Stockholm.  Das noch vor Kurzem flüchtlingsfreundlichste Land Europas zieht die Zügel immer straffer. Schwedens rot-grüne Regierung will bis zu 80.000 abgelehnte Asylbewerber mit Charterflugzeugen abschieben. Das sagte der sozialdemokratische Innenminister Anders Ygeman am Donnerstag der Wirtschaftszeitung „Dagens Industri“.

Bis zum Jahreswechsel hatten 163.000 Personen Asyl im 9,8 Millionen Einwohner zählenden Schweden beantragt. Rund 55 Prozent der Anträge werden voraussichtlich bewilligt und 45 Prozent abgelehnt. Die abgelehnten Asylbewerber sollen nun auch das Land verlassen. „Ich glaube, es handelt sich um 60.000 bis 80.000 Personen“, sagte Ygeman. Die meisten Abschiebungen sollen wegen der langen Prüfverfahrenszeiten Anfang 2017 durchgeführt werden. „Die bevorzugte Maßnahme ist, dass wir die freiwillige Heimkehr durchsetzen und dafür gute Voraussetzungen schaffen. Aber wenn das nicht klappt, müssen wir Zwang anwenden“, so der Innenminister, der Charterflüge unter EU-Regie favorisiert.

Schwedens Aufnahmesystem war im vergangenen Jahr kollabiert. Flüchtlinge mussten teils im Freien übernachten. Zwischen sechs und neun Monate dauerte es, bis in Asylfällen entschieden wurde. Abgewiesene Flüchtlinge wurden de facto geduldet. Nicht anerkannte Flüchtlinge, die einfach in den Asylheimen blieben, obwohl die Plätze dringend für neu Ankommende gebraucht werden, bekamen teils weiterhin staatliche Unterstützung in Form von Geld für Essen, Kleidung und Medizin. Auch gilt in Schweden eine medizinische Grundversorgungspflicht für Personen ohne Aufenthaltsgenehmigung.

Die stetig steigende Anzahl nicht Ausreisewilliger wurde lange ausgeklammert. Schweden hat lange Zeit noch mit Abstand pro Einwohner die meisten Asylerstanträge entgegengenommen. Doch die Stimmung kippte zum Jahreswechsel, als klar wurde, dass immer mehr Flüchtlinge kommen und die Einwanderungsbehörde offen zugab, der Situation nicht mehr gewachsen zu sein.
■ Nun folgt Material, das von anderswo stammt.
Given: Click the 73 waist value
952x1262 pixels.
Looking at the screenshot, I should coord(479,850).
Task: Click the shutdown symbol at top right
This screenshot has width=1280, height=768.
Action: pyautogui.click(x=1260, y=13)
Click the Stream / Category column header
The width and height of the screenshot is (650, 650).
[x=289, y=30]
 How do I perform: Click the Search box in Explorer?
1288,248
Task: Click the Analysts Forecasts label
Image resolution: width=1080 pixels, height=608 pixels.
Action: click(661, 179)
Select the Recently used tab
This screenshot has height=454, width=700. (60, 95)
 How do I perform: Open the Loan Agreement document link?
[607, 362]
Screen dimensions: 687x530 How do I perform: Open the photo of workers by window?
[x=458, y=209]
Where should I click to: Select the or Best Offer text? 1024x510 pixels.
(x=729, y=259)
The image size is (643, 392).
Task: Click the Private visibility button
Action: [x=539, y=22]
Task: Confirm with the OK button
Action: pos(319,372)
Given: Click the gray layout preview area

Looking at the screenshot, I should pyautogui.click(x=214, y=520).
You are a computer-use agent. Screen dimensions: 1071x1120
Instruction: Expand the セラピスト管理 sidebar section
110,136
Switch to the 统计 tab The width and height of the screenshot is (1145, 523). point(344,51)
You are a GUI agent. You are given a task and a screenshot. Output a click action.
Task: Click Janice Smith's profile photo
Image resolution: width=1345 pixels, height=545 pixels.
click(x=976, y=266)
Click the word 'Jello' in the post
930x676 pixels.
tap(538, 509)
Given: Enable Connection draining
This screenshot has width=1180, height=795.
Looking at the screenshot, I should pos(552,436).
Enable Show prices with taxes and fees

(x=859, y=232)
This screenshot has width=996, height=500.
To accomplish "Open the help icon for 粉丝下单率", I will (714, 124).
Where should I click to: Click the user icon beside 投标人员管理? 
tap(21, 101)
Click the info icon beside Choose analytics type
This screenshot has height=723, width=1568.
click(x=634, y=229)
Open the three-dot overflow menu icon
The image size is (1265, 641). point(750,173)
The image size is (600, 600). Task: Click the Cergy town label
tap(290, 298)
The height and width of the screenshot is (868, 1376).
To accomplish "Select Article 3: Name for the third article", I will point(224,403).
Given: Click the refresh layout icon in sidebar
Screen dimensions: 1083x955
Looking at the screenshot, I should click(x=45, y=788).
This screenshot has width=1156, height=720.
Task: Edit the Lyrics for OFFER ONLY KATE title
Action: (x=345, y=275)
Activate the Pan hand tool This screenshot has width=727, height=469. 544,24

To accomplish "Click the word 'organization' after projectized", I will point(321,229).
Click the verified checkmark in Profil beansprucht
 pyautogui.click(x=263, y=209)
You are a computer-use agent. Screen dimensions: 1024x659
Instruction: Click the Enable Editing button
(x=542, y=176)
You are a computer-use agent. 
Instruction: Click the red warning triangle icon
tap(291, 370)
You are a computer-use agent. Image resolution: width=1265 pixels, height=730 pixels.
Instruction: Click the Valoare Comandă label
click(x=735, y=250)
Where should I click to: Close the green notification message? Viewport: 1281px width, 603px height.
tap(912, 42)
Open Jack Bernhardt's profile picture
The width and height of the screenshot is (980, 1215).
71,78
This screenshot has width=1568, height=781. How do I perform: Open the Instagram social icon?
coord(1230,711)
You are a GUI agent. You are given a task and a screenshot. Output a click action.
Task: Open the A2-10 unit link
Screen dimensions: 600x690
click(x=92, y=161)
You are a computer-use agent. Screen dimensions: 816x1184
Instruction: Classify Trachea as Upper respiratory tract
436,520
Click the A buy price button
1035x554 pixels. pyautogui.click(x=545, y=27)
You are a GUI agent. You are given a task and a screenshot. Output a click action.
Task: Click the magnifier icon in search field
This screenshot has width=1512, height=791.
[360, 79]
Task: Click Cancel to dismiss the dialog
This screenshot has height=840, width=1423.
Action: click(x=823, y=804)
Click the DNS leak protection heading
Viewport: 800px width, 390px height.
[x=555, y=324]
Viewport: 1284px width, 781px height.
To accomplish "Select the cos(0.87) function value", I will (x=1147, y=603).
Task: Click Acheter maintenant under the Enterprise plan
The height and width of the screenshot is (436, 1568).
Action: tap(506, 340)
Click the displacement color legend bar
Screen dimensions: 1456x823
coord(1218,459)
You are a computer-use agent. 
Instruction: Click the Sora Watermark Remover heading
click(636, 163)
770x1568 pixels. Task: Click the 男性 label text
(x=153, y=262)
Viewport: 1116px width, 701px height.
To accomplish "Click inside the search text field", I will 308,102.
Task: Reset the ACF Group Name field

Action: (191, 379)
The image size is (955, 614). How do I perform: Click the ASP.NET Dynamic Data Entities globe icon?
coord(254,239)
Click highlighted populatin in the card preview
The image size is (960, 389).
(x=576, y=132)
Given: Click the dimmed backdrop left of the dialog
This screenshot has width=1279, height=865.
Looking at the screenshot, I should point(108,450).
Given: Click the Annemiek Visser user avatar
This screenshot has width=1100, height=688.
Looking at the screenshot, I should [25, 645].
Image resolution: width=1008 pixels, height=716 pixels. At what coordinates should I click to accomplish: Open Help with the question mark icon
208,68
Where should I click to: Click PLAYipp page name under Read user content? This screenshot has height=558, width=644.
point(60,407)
Die Schwedendemokraten, bis dahin einzige flüchtlingsfeindliche Partei, hat ihren Stimmenanteil seit ihrem erstmaligen Einzug ins Parlament 2010 mit 5,7 Prozent auf mehr als 20 Umfrageprozent ausweiten können.

Schweden hat zum Jahreswechsel scharfe Grenzkontrollen nach Dänemark und Deutschland eingeführt, die es papierlosen Flüchtlingen unmöglich machen, noch ins Land zu kommen. Auch gibt es nur noch befristete Aufenthaltsgenehmigungen. Der Angehörigennachzug wird zeitlich begrenzt und an die finanzielle Selbstversorgung geknüpft, womit er oft unmöglich wird. Die drastisch angestiegene Anzahl unbegleitet kommender Flüchtlingskinder soll durch medizinische Alterstests begrenzt werden. Bei einem Teil gilt es als fraglich, ob sie minderjährig sind. Bereits diese Maßnahmen haben seit Jahreswechsel zu einem drastischen Abfall der Flüchtlingszahlen geführt.